Work task
In the material below, find the line with "Task: Go back using the arrow icon" and the line with "the graph view", then output both and every line between them exactly, omitting pictures.

Source material

::::::

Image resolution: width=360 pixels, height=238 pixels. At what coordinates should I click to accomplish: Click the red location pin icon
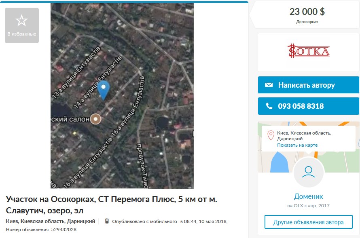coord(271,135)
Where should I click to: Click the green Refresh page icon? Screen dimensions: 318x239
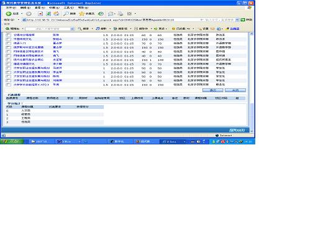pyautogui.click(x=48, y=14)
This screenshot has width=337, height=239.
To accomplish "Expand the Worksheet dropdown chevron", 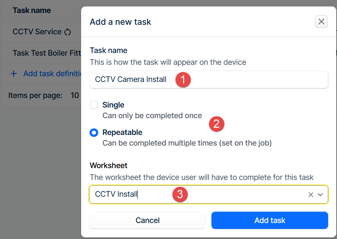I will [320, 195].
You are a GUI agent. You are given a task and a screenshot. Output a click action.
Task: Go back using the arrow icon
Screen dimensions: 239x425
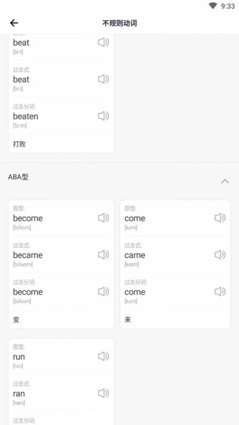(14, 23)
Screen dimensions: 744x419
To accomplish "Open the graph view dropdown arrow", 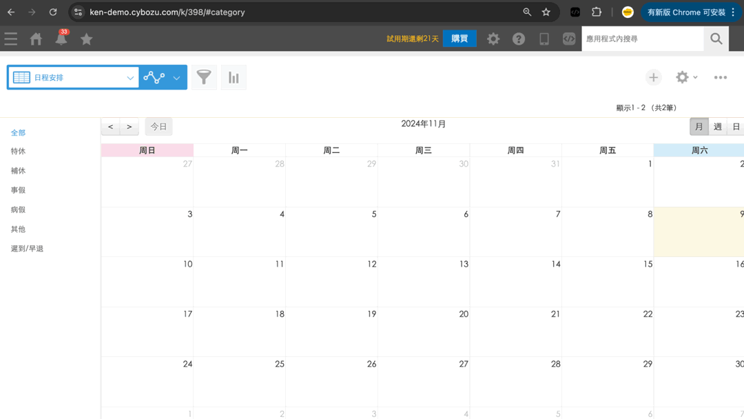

::::::

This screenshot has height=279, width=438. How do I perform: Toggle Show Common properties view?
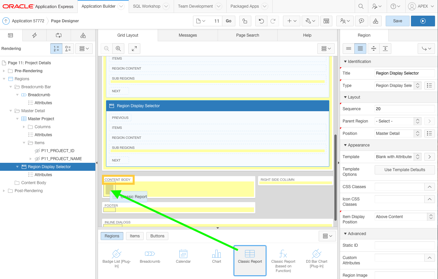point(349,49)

::::::

Output
Task: Go back using the arrow icon
Screen dimensions: 239x425
(14, 23)
Screen dimensions: 744x419
To accomplish "Open the graph view dropdown arrow", 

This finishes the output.